• Okuma Parçası:
........

24 Temmuz Basın Bayramı’nın üzerinden üç gün geçtikten sonra basının önemi üzerine uzun uzadıya değerlendirme yapmak istemiyorum.

Basının durumunun hiç de iyi olmadığı gerçeğine inandığımdan, bayram falan kutlamasından söz etmeyi kendi adıma etik bulmuyorum.

Basın mensuplarının topluma hizmet ettiği gerçeğinin bilinmesi bence yeterlidir. Basın halkın gören gözü, işiten kulağı ve konuşan dili olarak görülüyorsa, basın emekçilerine bu bakış açısıyla değer veriliyorsa, kentin bundan olumlu nemalanması kaçınılmazdır.

Batman’ın pek çok sorununu burada gündeme taşıyıp, çözüm önerileri sunuyorum. Tam 27 yıldır halkın işiten kulağı, gören gözü ve konuşan dili olmaya çalışıyorum.

Görevimi büyük bir sorumluluk bilinciyle yerine getirdiğime arşivim şahitlik etmektedir.

Şu süreçte, sadece son aylarda gündeme taşımadığım, öneriler sunmadığım konu neredeyse kalmadı. Ne yazık ki kamuoyunun ilgisini çeken yorumlarıma ilgili kurum ve kuruluşlar duyarsız kalıyorlar…

Sadece benim yazılarıma duyarsızlık gösterilse, hatayı kendimde ararım. Oysa benim gibi her gün yazı yazan ve sorunları gündeme taşıyan meslektaşlarımın da yazılarına gereken duyarlılığın gösterilmediğini gözlemliyorum.

Yerel basın aslında çok önemli hizmetler yapıyor. Bence pek çok kimse bunun farkında değil.

24 Temmuz Basın Bayramı’nda basının hatırlanması olumlu bir gelişmeydi. Sayın Valimizin 24 Temmuz’da basına jest yapmasını takdir ettim.

Bu arada kentimizdeki yerel ve ulusal basın mensuplarına yemek verildiğini haberlerden duydum…

Protokol yemeklerini yemeyen biri olduğumu tüm basın mensubu arkadaşlarım biliyorlar. 27 yıldır kentimizi ziyaret eden Bakanları, üst düzey devlet yöneticilerini takip ediyor, yemekli basın toplantılarına da iştirak ediyor, ancak o yemeklerden yemiyorum.

Karşılıklı saygı ve sevgimizin bulunduğu gelmiş ve geçmiş ilimizin Milletvekilleri, belediye başkanları, resmi kurum ve kuruluşlar ile siyasi parti yöneticilerinin de yemeklerini yemediğim gerçeği meslektaşlarımın malumudur.

Bu benim özel prensibim, ilkemdir. Haşa kendimi hiçbir meslektaşımdan üstün görmüyorum. Ancak bazı özel nedenlerle ve geçmişte tanık olduğum özel durum nedeniyle politikacılar ve sözünü ettiğim çevrelerin yemeklerini yemiyorum.

24 Temmuz yemeğine bu nedenle davet edilmemiş olabilirim diye düşünüyorum. 24 Temmuz basın bayramına başka bir nedenle davet edilmemişsem, kırgın ve üzgün olduğumu belirtmekle yetiniyorum.

........

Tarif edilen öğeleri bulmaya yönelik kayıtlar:

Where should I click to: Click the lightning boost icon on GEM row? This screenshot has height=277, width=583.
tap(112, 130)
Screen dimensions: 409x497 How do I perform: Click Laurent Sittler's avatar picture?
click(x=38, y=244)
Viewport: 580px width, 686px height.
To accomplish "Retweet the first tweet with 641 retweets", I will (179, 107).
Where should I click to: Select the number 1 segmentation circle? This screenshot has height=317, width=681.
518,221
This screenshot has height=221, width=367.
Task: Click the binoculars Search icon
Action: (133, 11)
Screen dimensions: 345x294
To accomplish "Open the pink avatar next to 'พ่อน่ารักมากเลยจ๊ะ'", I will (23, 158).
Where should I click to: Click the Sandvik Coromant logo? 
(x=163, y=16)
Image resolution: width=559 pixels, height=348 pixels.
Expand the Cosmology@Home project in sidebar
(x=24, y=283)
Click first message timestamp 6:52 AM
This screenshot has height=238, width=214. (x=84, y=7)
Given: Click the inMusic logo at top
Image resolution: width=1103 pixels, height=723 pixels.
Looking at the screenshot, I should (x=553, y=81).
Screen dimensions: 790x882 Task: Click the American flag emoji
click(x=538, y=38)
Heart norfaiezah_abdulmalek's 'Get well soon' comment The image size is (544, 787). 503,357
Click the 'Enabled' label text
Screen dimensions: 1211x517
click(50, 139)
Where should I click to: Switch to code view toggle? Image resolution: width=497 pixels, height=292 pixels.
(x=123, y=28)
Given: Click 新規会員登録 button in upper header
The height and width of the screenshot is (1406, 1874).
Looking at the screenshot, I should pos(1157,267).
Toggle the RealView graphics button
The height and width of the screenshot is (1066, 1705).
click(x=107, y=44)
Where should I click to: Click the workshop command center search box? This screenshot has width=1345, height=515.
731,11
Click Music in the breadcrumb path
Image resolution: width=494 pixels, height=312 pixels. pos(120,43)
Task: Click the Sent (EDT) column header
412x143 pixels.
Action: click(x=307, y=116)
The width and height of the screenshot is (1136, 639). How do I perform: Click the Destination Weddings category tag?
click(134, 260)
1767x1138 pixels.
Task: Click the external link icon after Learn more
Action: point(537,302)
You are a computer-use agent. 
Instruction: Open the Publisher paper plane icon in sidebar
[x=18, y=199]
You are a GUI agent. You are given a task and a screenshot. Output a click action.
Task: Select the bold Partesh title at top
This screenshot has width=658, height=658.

........

• Yapılacak İş:
Basın Bayramı yazısında basının halk için neler olarak görüldüğü belirtiliyor? Bu nitelendirmelerin tümünü sıralayın.

• Görevin Çözümü:
- Halkın gören gözü
- Halkın işiten kulağı
- Halkın konuşan dili